It is, however, intriguing to hear government ministers decry the need for climate action on the basis of a lack of progress by the world’s major polluters such as China. The thing is, though, within its own borders, China is now a world leader in the promotion and use of electric vehicles.   

Yet, no matter what the political pulse locally, and despite the current limitations on driving range and shortage of fast recharge outlets, the long-term environmental and economic benefits of electric vehicles are undeniable for shorthaul work in the ever-increasing densities of major cities, including our own.

Furthermore, the economic benefits go beyond the amount of fossil fuel to be saved. As Romesh Rodgrio points out, service costs on the powertrain are minimal compared to its diesel counterparts, with the most notable service feature being a glycol-based low pressure cooling and heating system for the electrical componentry. Other than that, service schedules are largely limited to fundamental items such as brakes and brake fluid, rear axle oil, greasing, tyres, air-con service and the like.

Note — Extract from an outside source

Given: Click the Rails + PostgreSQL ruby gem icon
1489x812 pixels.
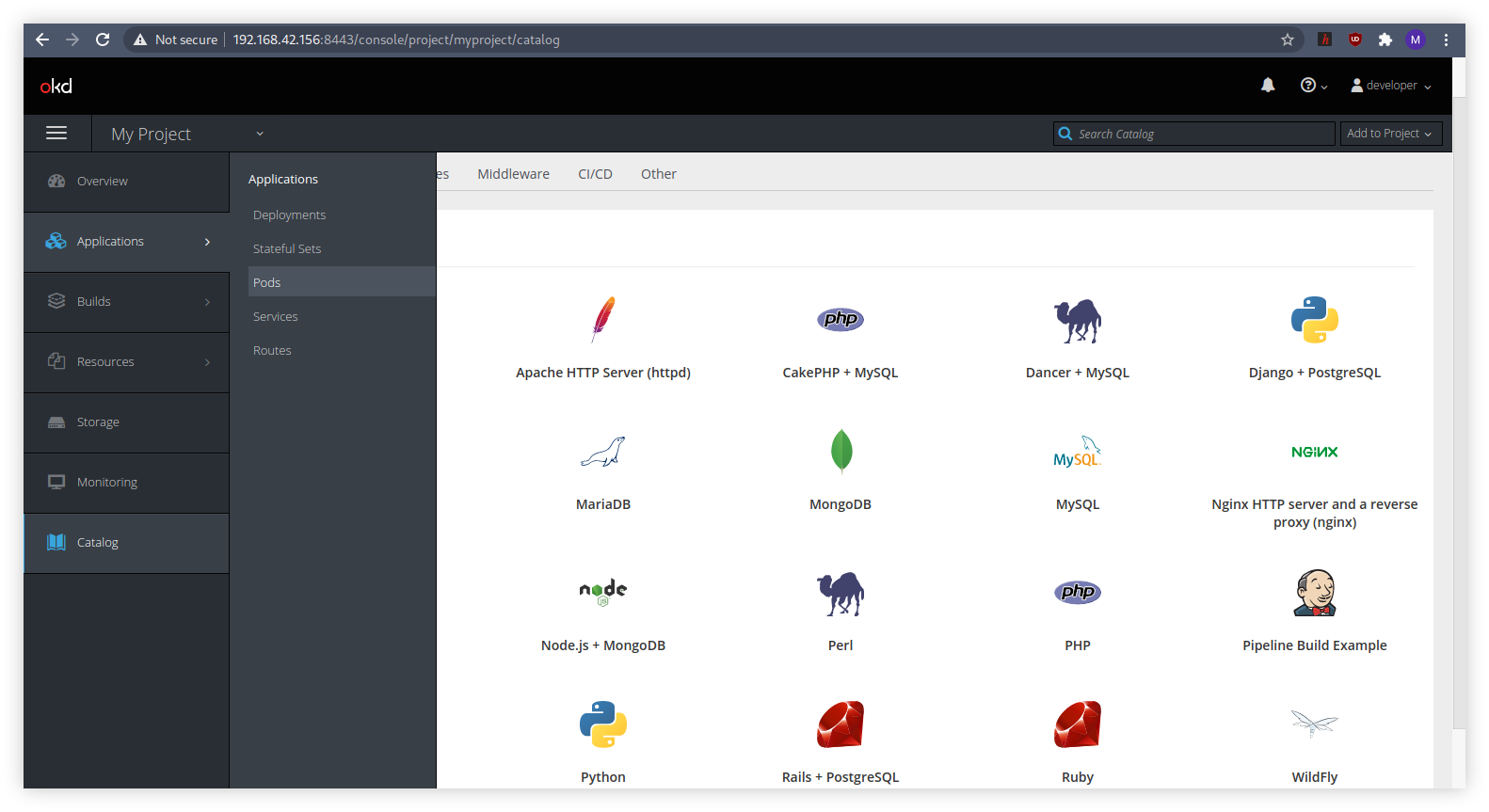Looking at the screenshot, I should tap(841, 724).
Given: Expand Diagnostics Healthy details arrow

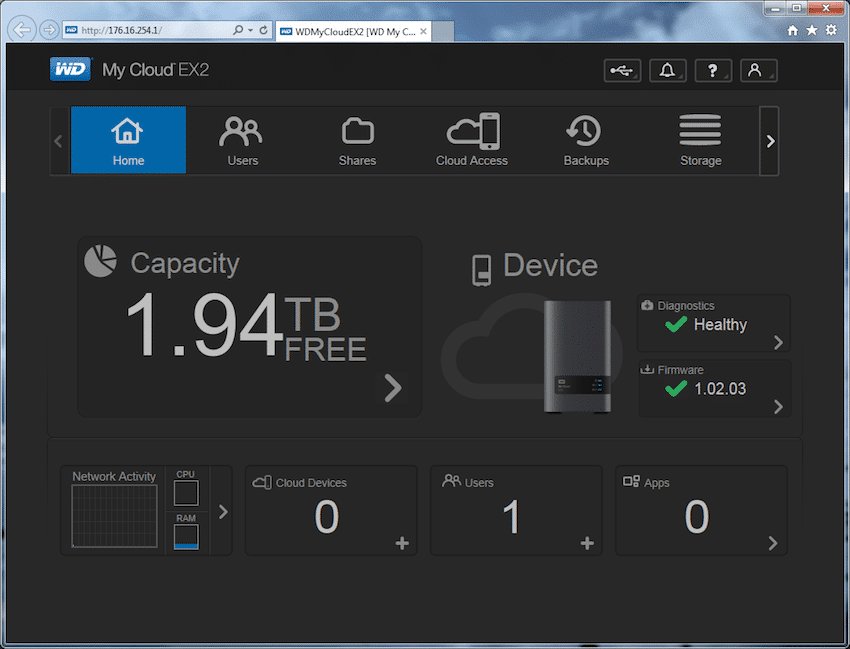Looking at the screenshot, I should pyautogui.click(x=778, y=342).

Daimler Truck and Bus Australia has installed its own recharging station. According to Romesh Rodrigo (left) full charge of eCanter on a dedicated DC charging unit takes one to two hours

Still, while electric trucks aren’t for everyone, several senior sources within Daimler Truck and Bus Australia confirm that operator interest in eCanter is now at the point where there’s a confident push within the company to add the electric Fuso to the Australian product range, even if it’s in small, limited numbers to start with.

It’s a push coming from high up the local ladder with Daniel Whitehead, president and chief executive of Daimler Truck and Bus Australia Pacific, recently stating: "This is the first series production electric truck … developed and tested by Daimler over a number of years, starting off as the Canter E-Cell prototype that operated in its first public test program in 2015.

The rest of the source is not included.